Durant près de dix ans, Dominique Pelicot a mené un rituel sordide dans le huis clos de leur maison de Mazan (Vaucluse). Grâce à des comprimés de Temesta, un puissant anxiolytique, il droguait régulièrement son ex-femme avant de permettre à des hommes qu’il rencontrait sur internet de la violer, sans qu’elle ne s’en rende compte. C’est un infirmier, trouvé en ligne, qui l’aurait aidé à connaître les doses requises pour arriver à ses fins. « Je suis tombé en 2010 sur ce qui était pour moi autre chose qu’un infirmier : au minimum, un médecin », révèle-t-il. Dominique Pelicot a expliqué à la cour qu’il avait « mis du temps à se décider », avant de progressivement augmenter les doses pour garantir que Gisèle Pelicot ne se réveille pas pendant les agressions.

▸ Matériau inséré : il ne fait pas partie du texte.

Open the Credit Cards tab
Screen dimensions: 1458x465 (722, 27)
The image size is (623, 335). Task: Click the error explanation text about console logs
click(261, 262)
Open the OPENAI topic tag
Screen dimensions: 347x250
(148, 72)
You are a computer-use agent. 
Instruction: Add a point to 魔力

Interrogé sur son mode opératoire, il a décrit avec froideur comment il préparait les doses à l’avance et les administrait discrètement dans les repas de son épouse. « Je faisais la cuisine. La plupart du temps, elle était dans la chambre, elle avait déjà mangé et reçu le produit », a-t-il détaillé sans une once d’émotion. « Je faisais la cuisine. Elle a eu des doutes par moments. Mais dans la majorité des cas, c’était relativement facile ». Les vidéos et photos des sévices, découvertes par la police, témoignent de la gravité des abus infligés à la victime. « Sur certaines scènes de 2014, 2015, 2016, jusqu’en 2018, je crois, il y a des moments où mon épouse réagit », précise-t-il. En d’autres termes, la quantité d’anxiolytiques n’était pas suffisante. C’est là qu’il a commencé à augmenter les doses.

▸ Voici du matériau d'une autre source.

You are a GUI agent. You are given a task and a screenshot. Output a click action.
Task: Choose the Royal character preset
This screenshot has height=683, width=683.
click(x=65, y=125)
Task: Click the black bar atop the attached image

Une absence totale de remords
Le procès a révélé non seulement les détails choquants des violences sexuelles perpétrées, mais aussi l’absence totale de remords chez Dominique Pelicot. Alors qu’il était interrogé par le président de la cour, Roger Arata, il a décrit les actes avec une précision clinique, affirmant qu’il « déshabillait sa femme selon les désirs de chacun ». Alors que Dominique Pelicot se trouve à la barre, le président de la cour l’interroge sur ses émotions lors de la préparation des agressions. « Est-ce que vous commenciez déjà à vivre ces moments comme quelque chose d’excitant ? », demande le magistrat. D’une voix calme, l’accusé répond : « C’est un mélange des deux : du plaisir et du mal-être ». Le juge, surpris par cette affirmation, poursuit : « Du mal-être ? ». L’accusé, visiblement troublé, marque une pause, sa voix se brisant légèrement : « Oui, parce que c’est quelqu’un que… », il s’interrompt, cherchant ses mots avant de continuer, la gorge serrée : « Que j’aime énormément, même si ça vous paraît paradoxal. » Gisèle Pelicot, laisse couler des larmes après cette déclaration.
Les images des viols, diffusées durant l’audience, ont figé la salle dans un silence pesant. « C’est une chose, une chose qu’on maltraite », a souligné Stéphane Babonneau, l’avocat de la partie civile, après avoir vu les vidéos. « Je reconnais la violence dans ces viols », a concédé Pelicot, tout en ajoutant qu’il n’y avait pas de « haine ». Cette distorsion des faits met en lumière l’étendue de son emprise psychologique sur la victime.